Des milliers de commerçantes patientaient pour cette annonce. Le président Romuald Wadagni a confirmé, sur sa page Facebook le 2 juillet 2026, une baisse des redevances mensuelles applicables dans les marchés modernes du pays, décision entérinée la veille en Conseil des ministres.
Une promesse de campagne tenue
« Pendant la campagne électorale, j’ai sillonné notre pays et pris le temps d’écouter nos commerçantes et commerçants. Une demande revenait sans cesse : alléger les redevances des marchés modernes, qui pouvaient peser sur leur activité quotidienne », a écrit le chef de l’État. Il indique avoir autorisé l’Agence nationale de gestion des marchés (ANaGeM) à procéder à cet allègement, présenté comme la traduction d’un engagement pris devant les usagers des marchés durant la course à la présidence.
Le compte rendu du Conseil des ministres apporte des précisions techniques : « Le ministre du Commerce intérieur y a présenté un bilan de l’application des redevances actuellement en vigueur dans les marchés modernes. Ce bilan établit que les montants réclamés, bien qu’inférieurs à leur niveau théorique de calcul, demeurent perçus comme élevés par les marchands, exploitants de stands et gérants de boutiques installés dans ces infrastructures. Sur cette base, le Conseil a validé une réduction des redevances mensuelles applicable dès juillet 2026, et a chargé le ministre de l’Économie et des Finances de relever les subventions publiques dédiées à l’entretien des infrastructures marchandes concernées. »
Un chantier de modernisation entamé en 2024
La mesure intervient après un cycle de construction accéléré. Depuis l’ouverture du tout premier marché moderne en janvier 2024, le Bénin a livré plusieurs infrastructures marchandes réparties entre Cotonou, Porto-Novo, Abomey-Calavi et Parakou. À Cotonou, un premier lot de marchés urbains — dont ceux de Gbégamey, Cadjèhoun ou Wologuèdè — a nécessité un investissement public conséquent.
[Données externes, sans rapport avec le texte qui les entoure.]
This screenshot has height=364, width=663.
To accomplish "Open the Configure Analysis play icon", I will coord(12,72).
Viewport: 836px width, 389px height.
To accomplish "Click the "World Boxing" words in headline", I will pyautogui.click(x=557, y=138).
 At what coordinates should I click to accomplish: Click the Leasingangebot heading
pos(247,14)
Ces nouveaux espaces ont permis l’installation de plusieurs milliers de commerçantes dans des conditions présentées comme plus sûres et plus hygiéniques que les anciens marchés à ciel ouvert.
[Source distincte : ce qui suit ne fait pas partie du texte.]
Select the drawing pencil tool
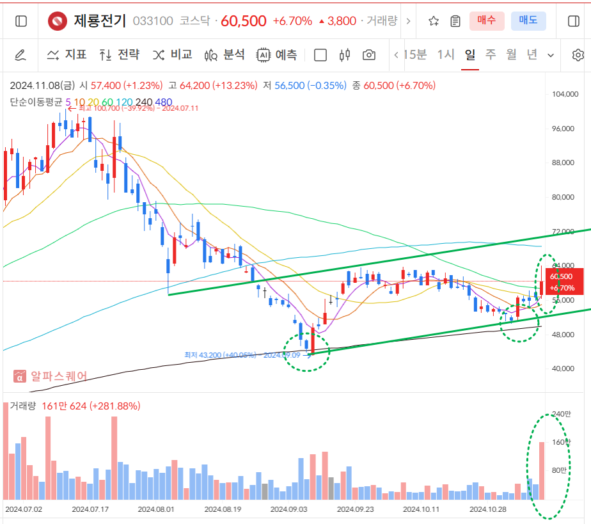Viewport: 591px width, 524px height. point(20,55)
L’ANaGeM, chargée de la mise en œuvre opérationnelle, devrait préciser dans les prochains jours les nouveaux taux applicables à compter de juillet 2026. La mesure s’appliquera aux infrastructures urbaines et régionales déjà en exploitation, tandis que plusieurs chantiers restent attendus, dont le transfert partiel du marché de Dantokpa et l’ouverture du pôle commercial Général Mathieu Kérékou à Cotonou.